Lo vimos en la boda de Jeff Bezos, que se alquiló Venecia entera, y por un poco más, casi se la compra. Los ultrarricos que aúpan a los villanos de hoy —o que los miran con simpatía o, como poco, con indiferencia calculada— forman una aristocracia capaz de someter la libertad de muchos Estados y de conformar el mundo a su capricho. Elon Musk, paradigma de la nueva casta, parece escapado de una novela del marqués de Sade. Sus modos no se distinguen de los de un señor feudal con derechos absolutos sobre los siervos. Desprecian la noción del bien común y las virtudes republicanas más elementales. Borrachos de poder, solo tienen fe en sí mismos y en su voluntad. Si las elecciones no les permitieran controlar gobiernos, y sus fortunas no avalasen sus delirios, un juez los inhabilitaría y los internaría en una institución adecuada. Pero, como los nobles en Versalles, han aprendido que su capricho es ley. Además, la parte del pueblo que en otras épocas montaba guillotinas en la plaza de la Concordia les jalea y amenaza con cortar la cabeza de los demócratas, señalados como elitistas progres.
La involución va mucho más allá del porcentaje de voto que puedan arañar los partidos ultras en Europa, tanto si les da para gobernar o solo para incordiar. También rebasa los crímenes y razias que pueda cometer Trump en lo que ya difícilmente puede percibirse como una democracia. Incluso supera el genocidio sobre los palestinos en Gaza o la invasión de Ucrania. El cambio es profundo, de estructura, aunque tal vez no sea aún irreversible. Pero ya ha sucedido. Hemos dejado de vivir en un mundo de valores republicanos de igualdad, libertad y fraternidad. Quizá podamos recuperarlos, pero los demócratas, de momento, vamos perdiendo en esta guerra.

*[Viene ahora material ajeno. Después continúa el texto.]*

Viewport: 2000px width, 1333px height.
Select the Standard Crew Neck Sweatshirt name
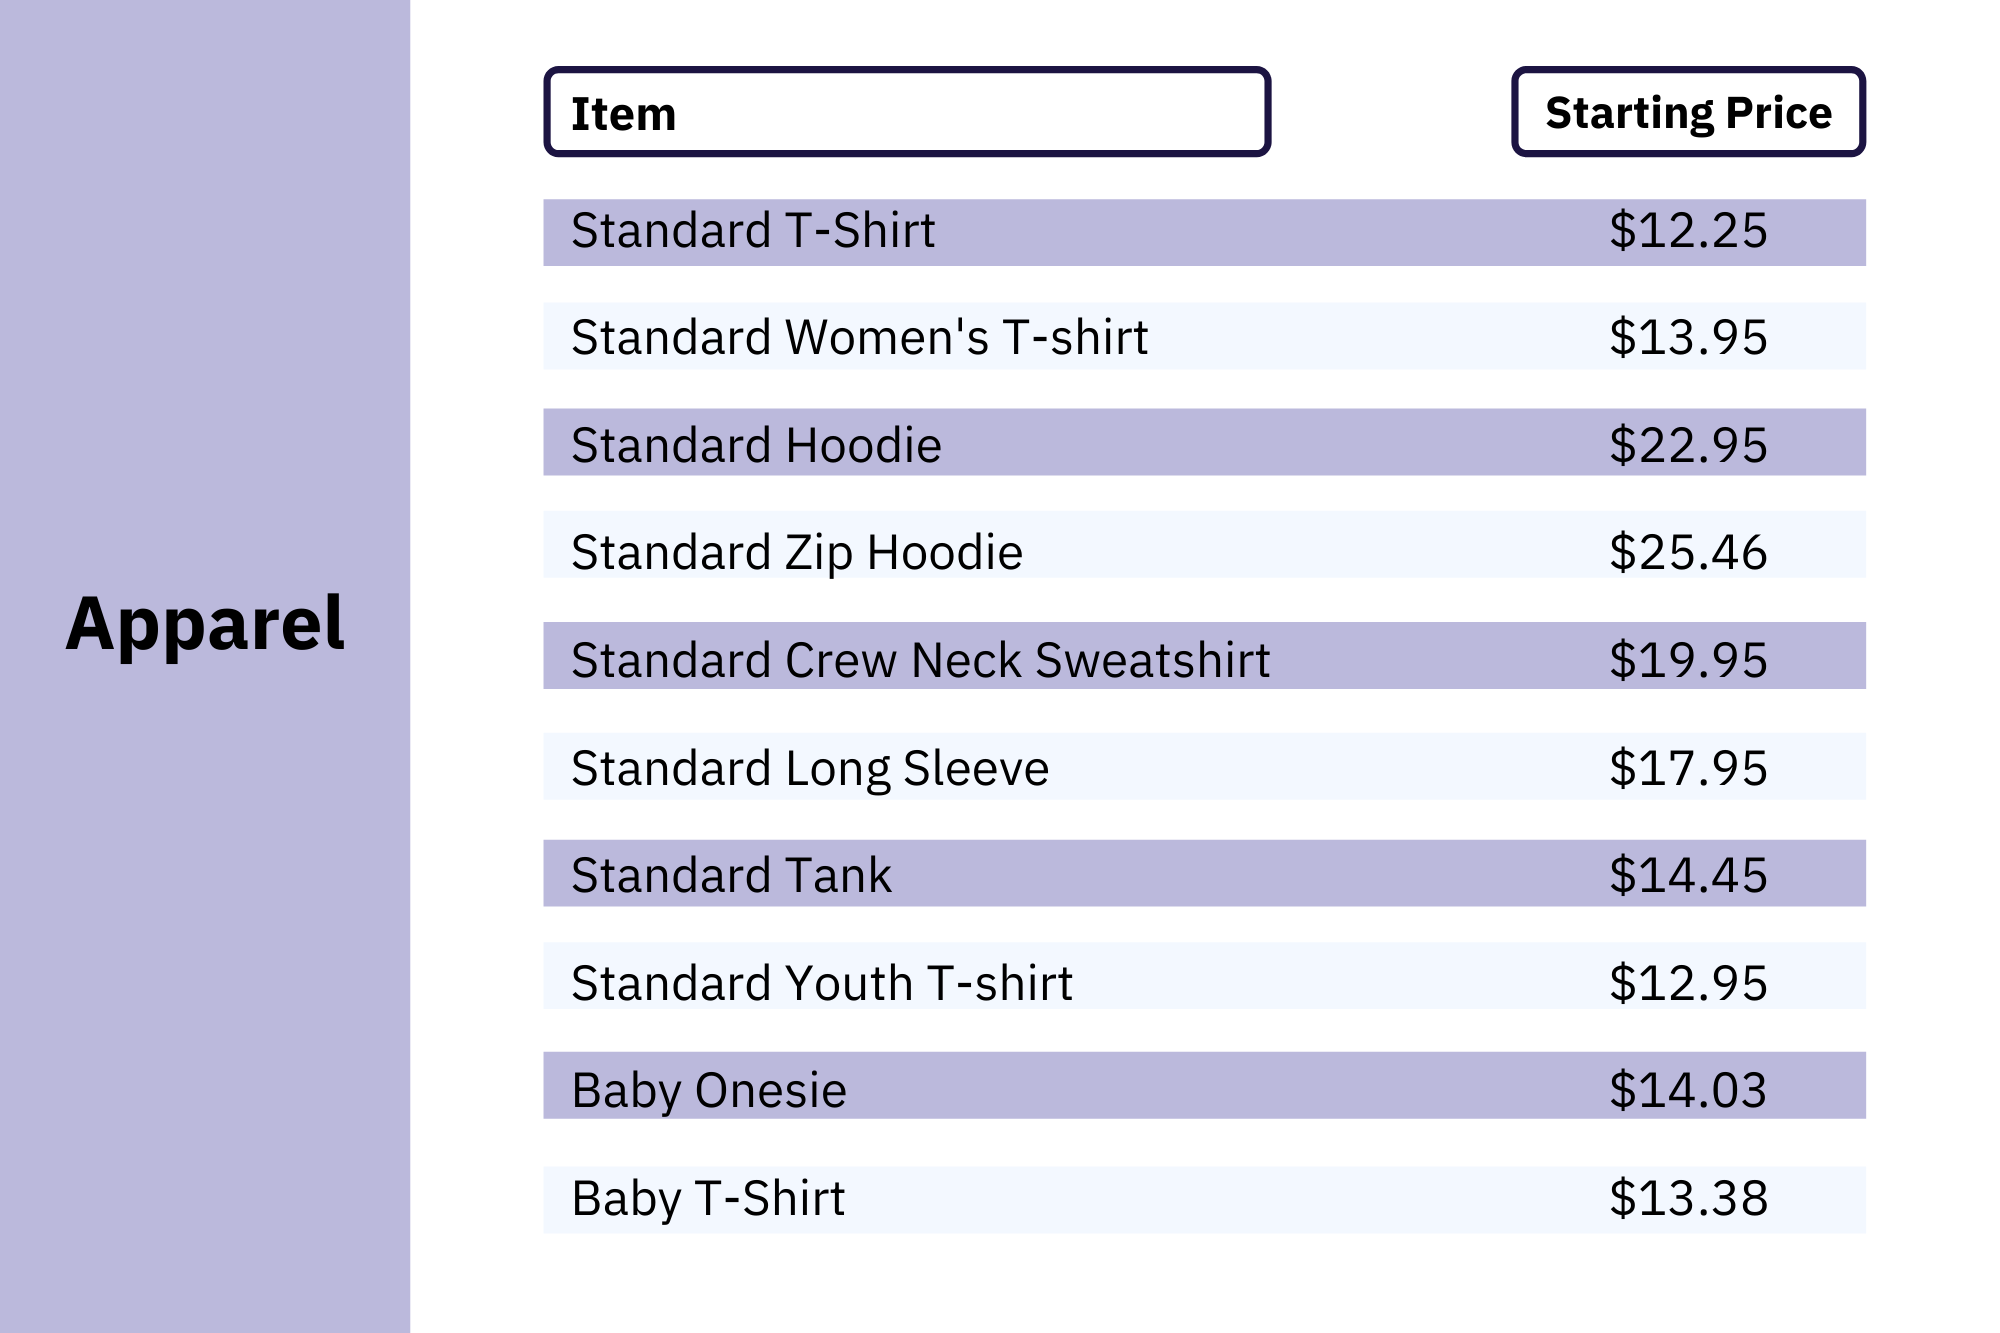click(920, 661)
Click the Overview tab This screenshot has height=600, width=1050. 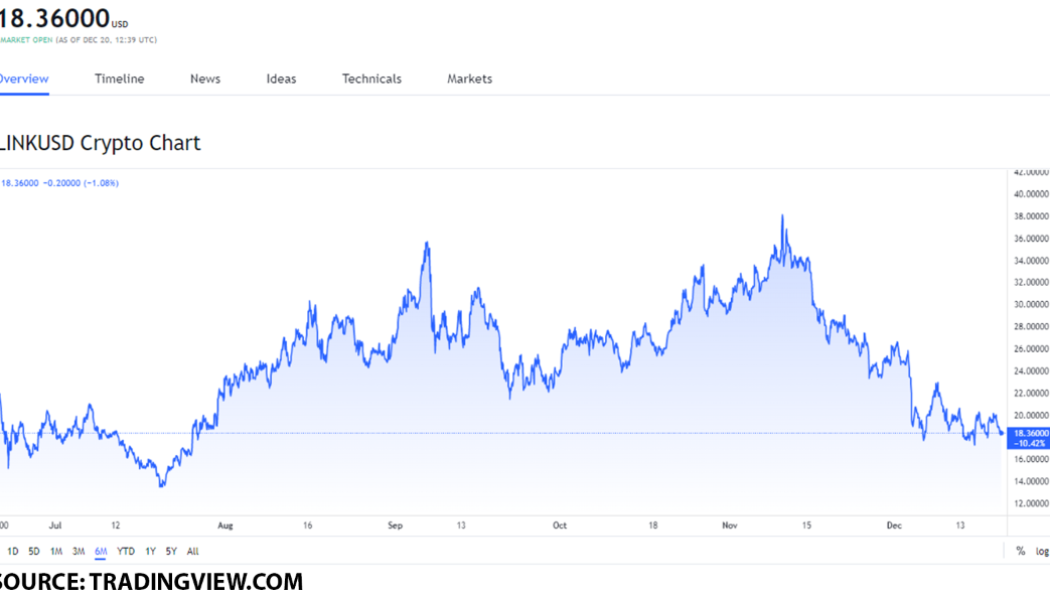[23, 79]
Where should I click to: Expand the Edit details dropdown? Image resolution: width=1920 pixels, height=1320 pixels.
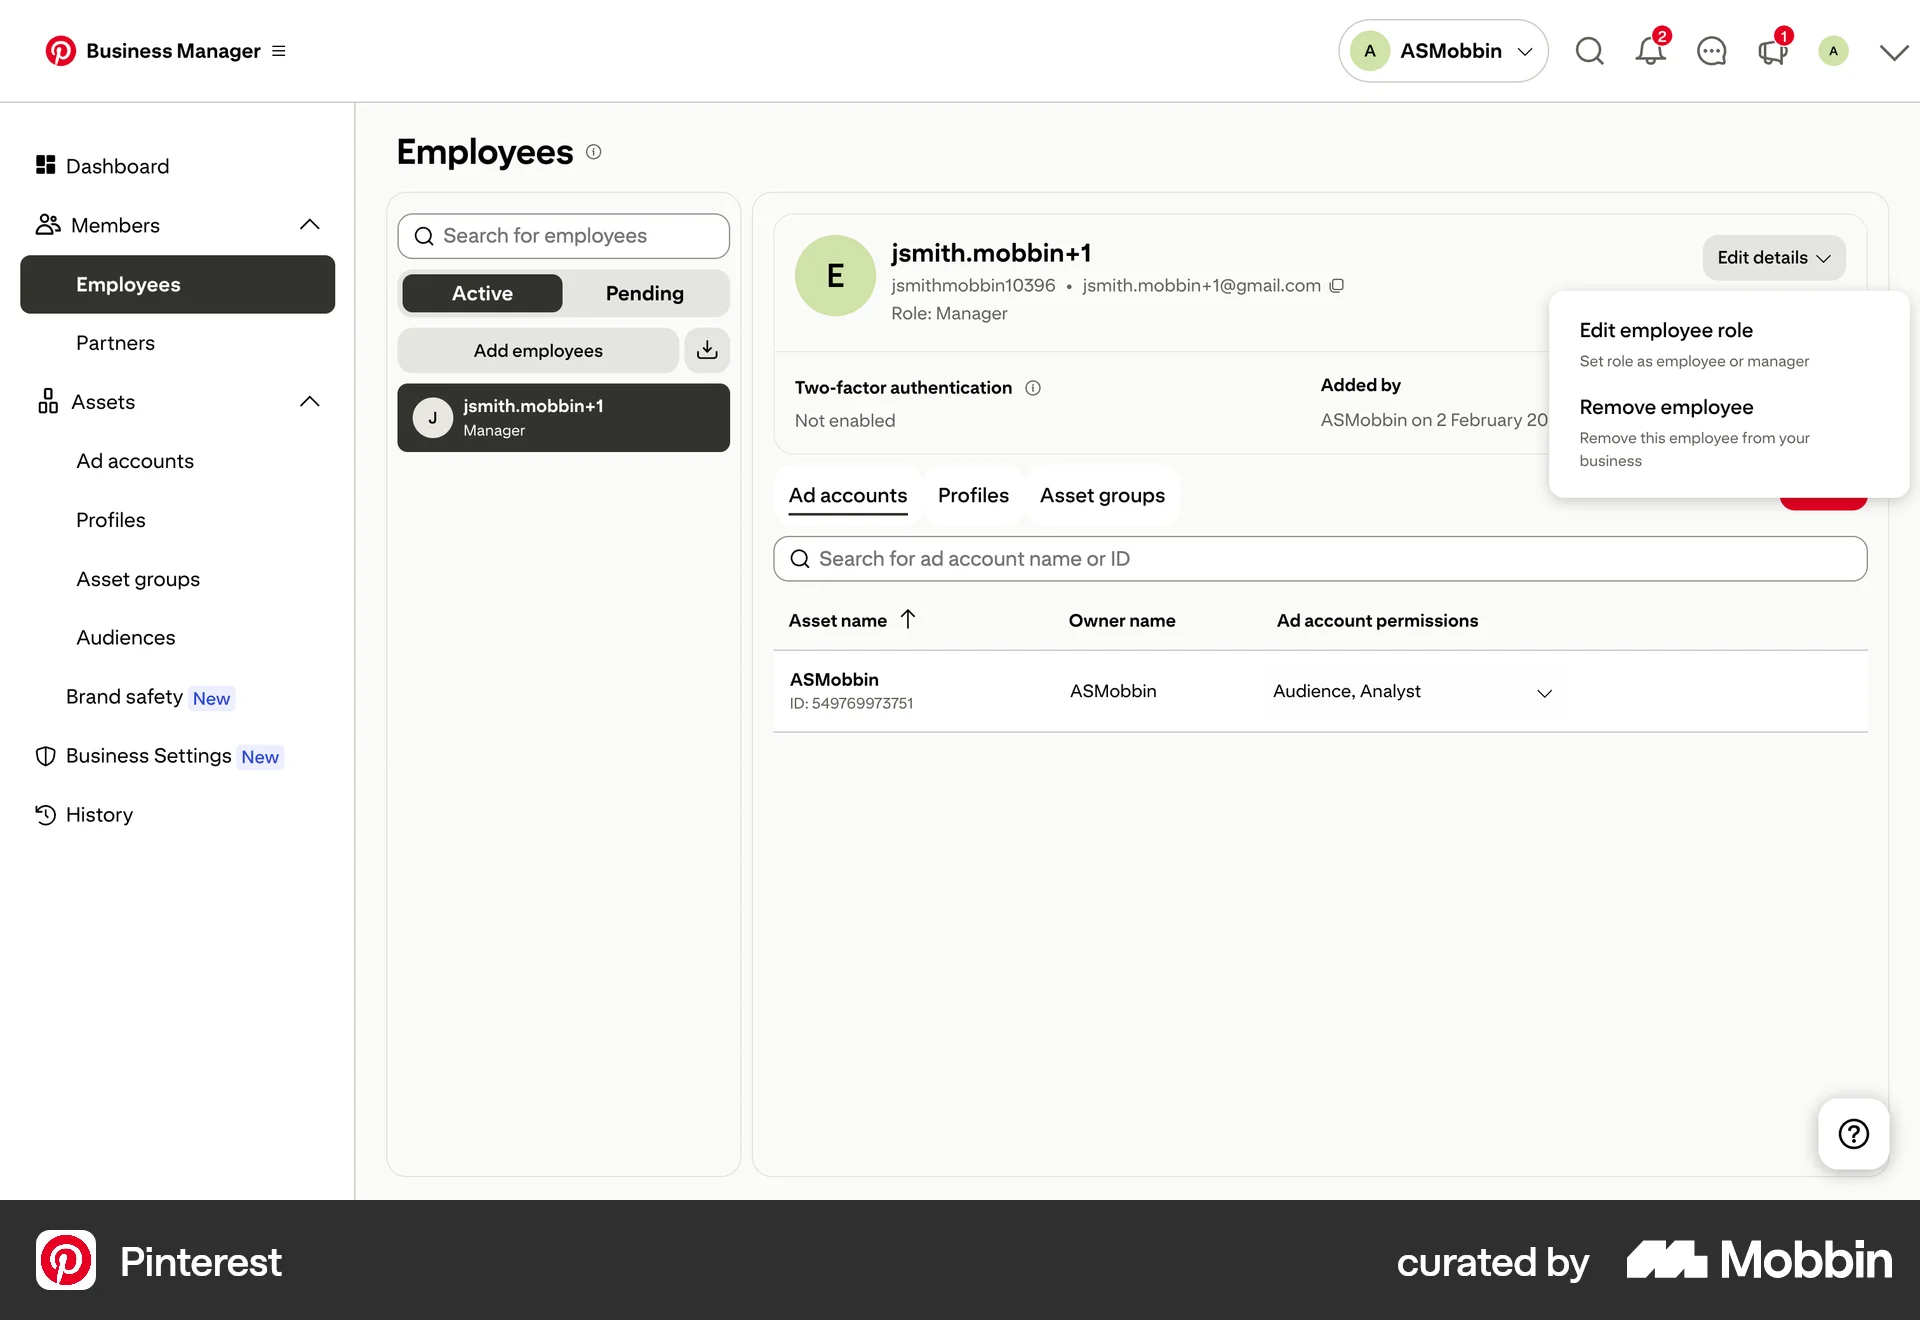1773,258
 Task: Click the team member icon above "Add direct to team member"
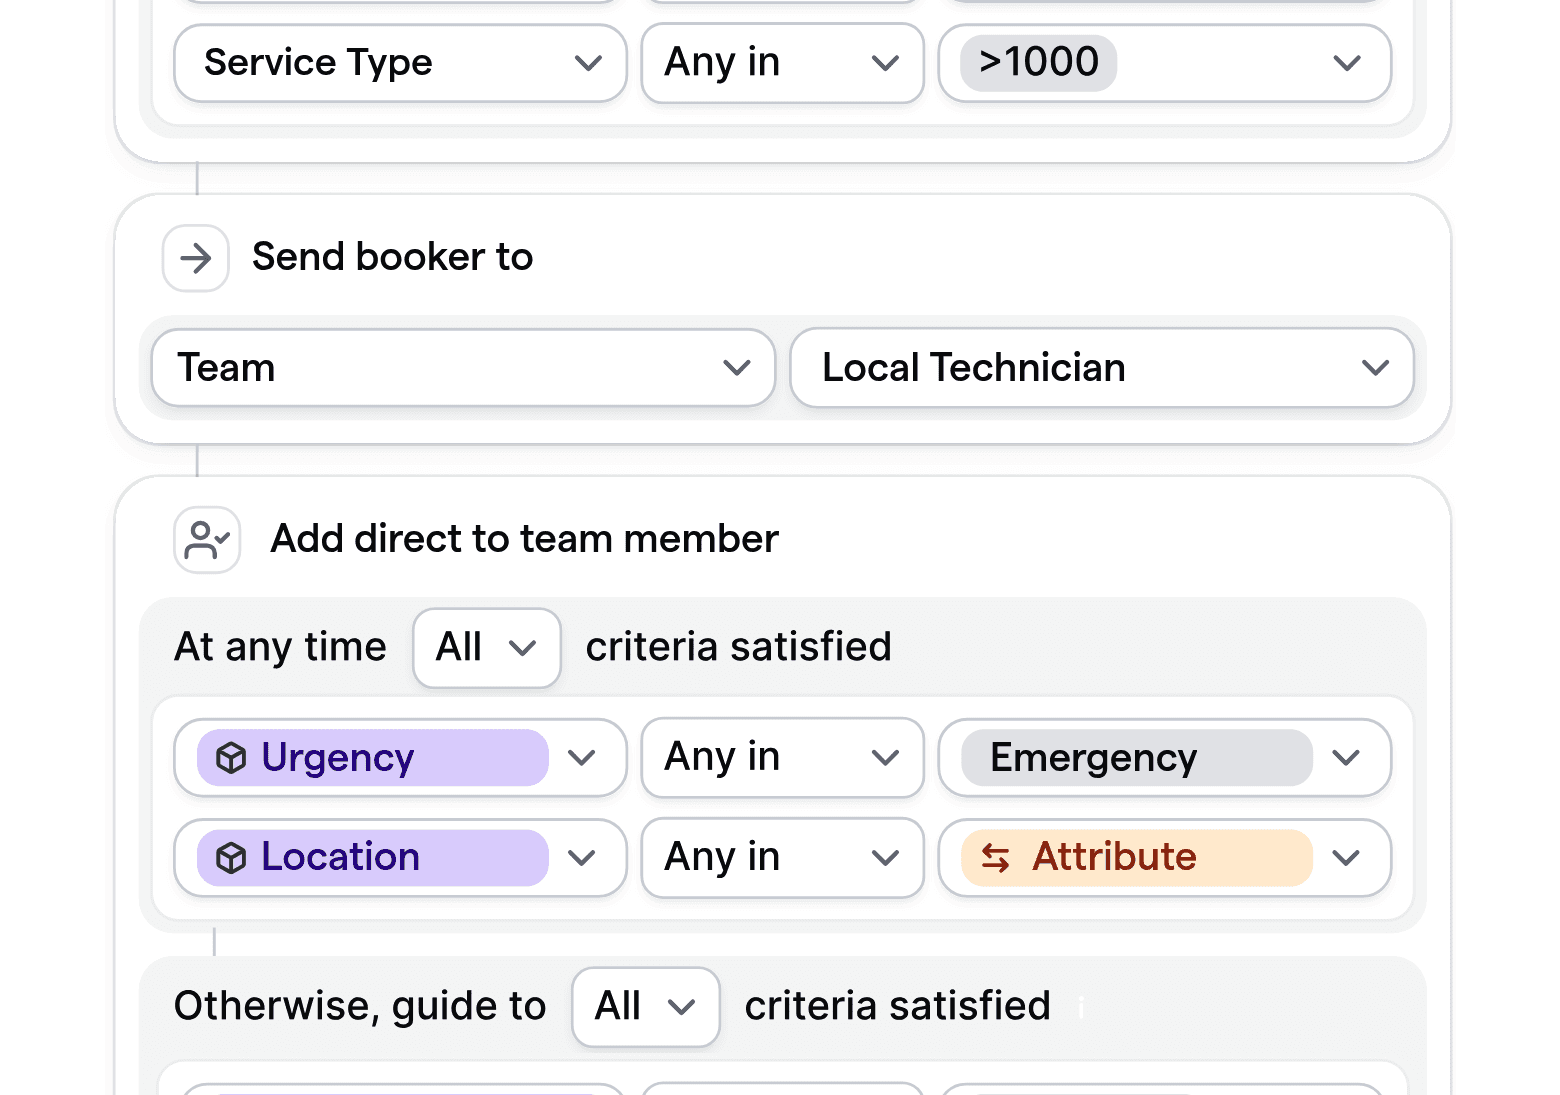(206, 539)
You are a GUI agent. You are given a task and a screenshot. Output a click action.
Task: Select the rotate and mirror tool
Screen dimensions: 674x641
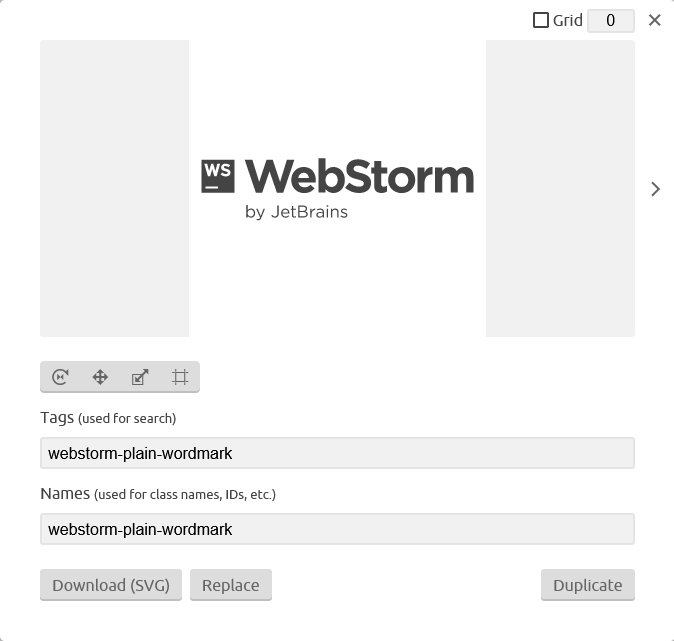[x=60, y=377]
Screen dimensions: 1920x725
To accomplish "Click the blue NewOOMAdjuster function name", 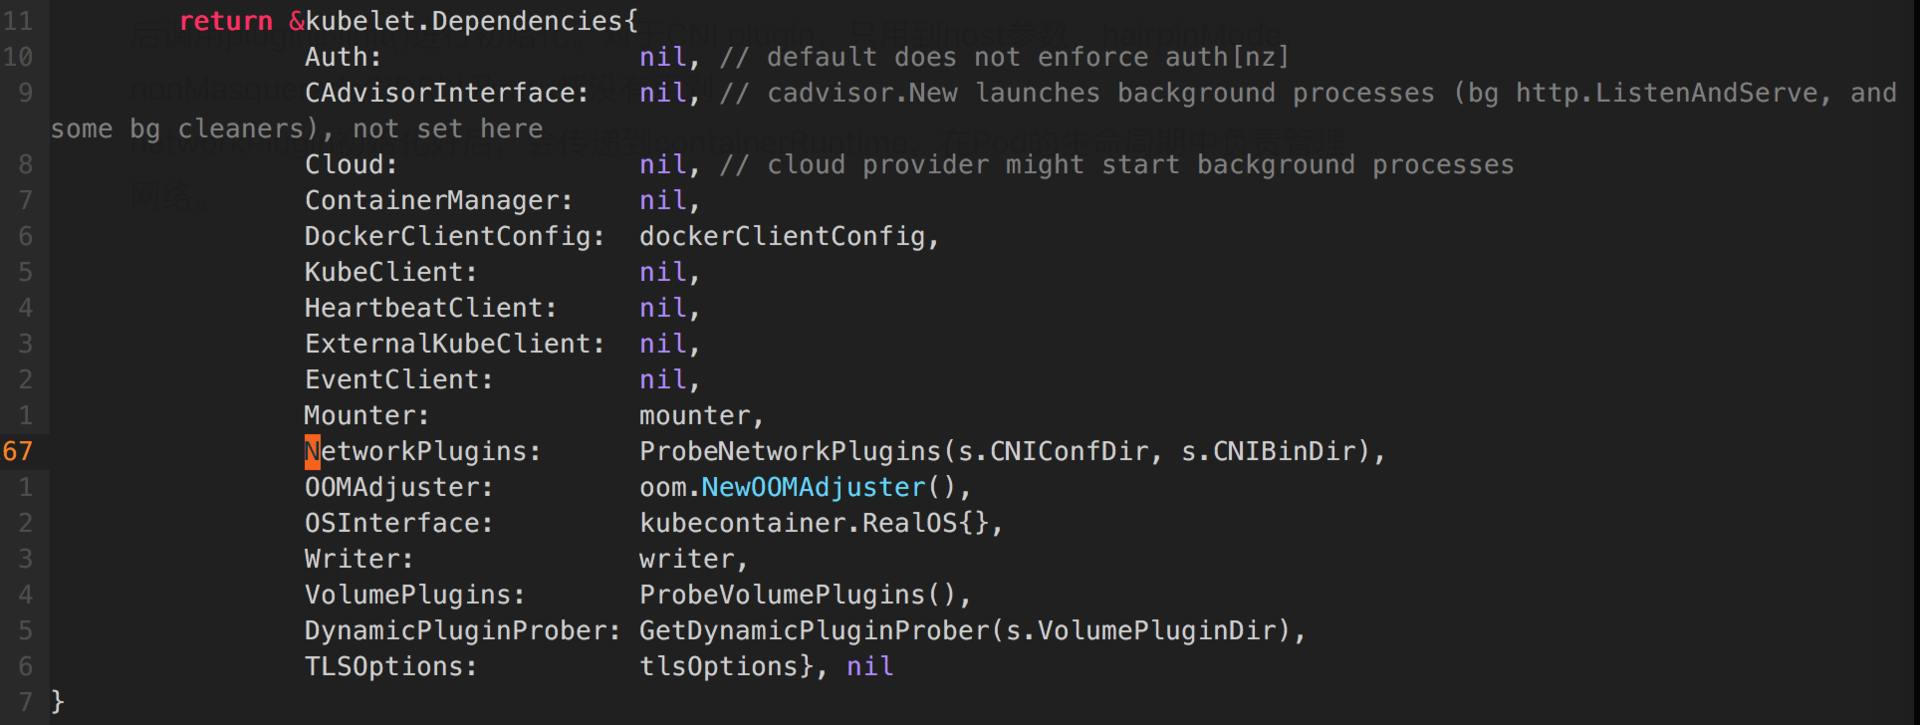I will 813,488.
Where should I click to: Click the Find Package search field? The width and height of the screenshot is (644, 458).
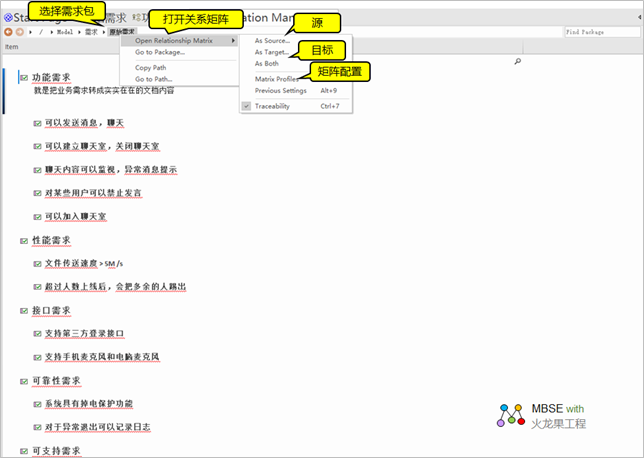pyautogui.click(x=600, y=32)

Cualquiera puede verlo en su vida cotidiana, y millones lo sufren de manera trágica. Que los centros de las capitales europeas sean guetos de millonarios, a los que solo les faltan un foso con cocodrilos y unas murallas, es la manifestación más general y clara del nuevo sistema de castas que rige. El principio de igualdad —que siempre fue un ideal irrealizable, pero se expresaba como horizonte hacia el que debía marchar una sociedad democrática— está catastróficamente roto. Los discursos sobre la desigualdad de los científicos sociales apenas edulcoran la certeza brutal de que cada día aumentan los ciudadanos que no pueden ejercer de tales porque sus derechos están muy limitados. Su derecho a la sanidad, a la educación, a recibir información veraz, a la vivienda, al trabajo digno e incluso a la representación política están seriamente degradados o imposibilitados. Las medidas sociales de gobiernos progresistas actúan a veces como paliativos, casi siempre insuficientes. Eso los convierte en ciudadanos de segunda clase, en una casta sin poder. Más grave es aún la situación de los inmigrantes, desposeídos de su condición de ciudadanos y trabajando en un régimen casi esclavista para una sociedad que no les permite participar de ninguna manera mientras les exige que se integren sin acogerlos.
Aún estamos a tiempo de revertir la situación, pero la gran duda es si estamos dispuestos a lo que sea necesario para recuperar el ideal de vivir en una sociedad justa y democrática.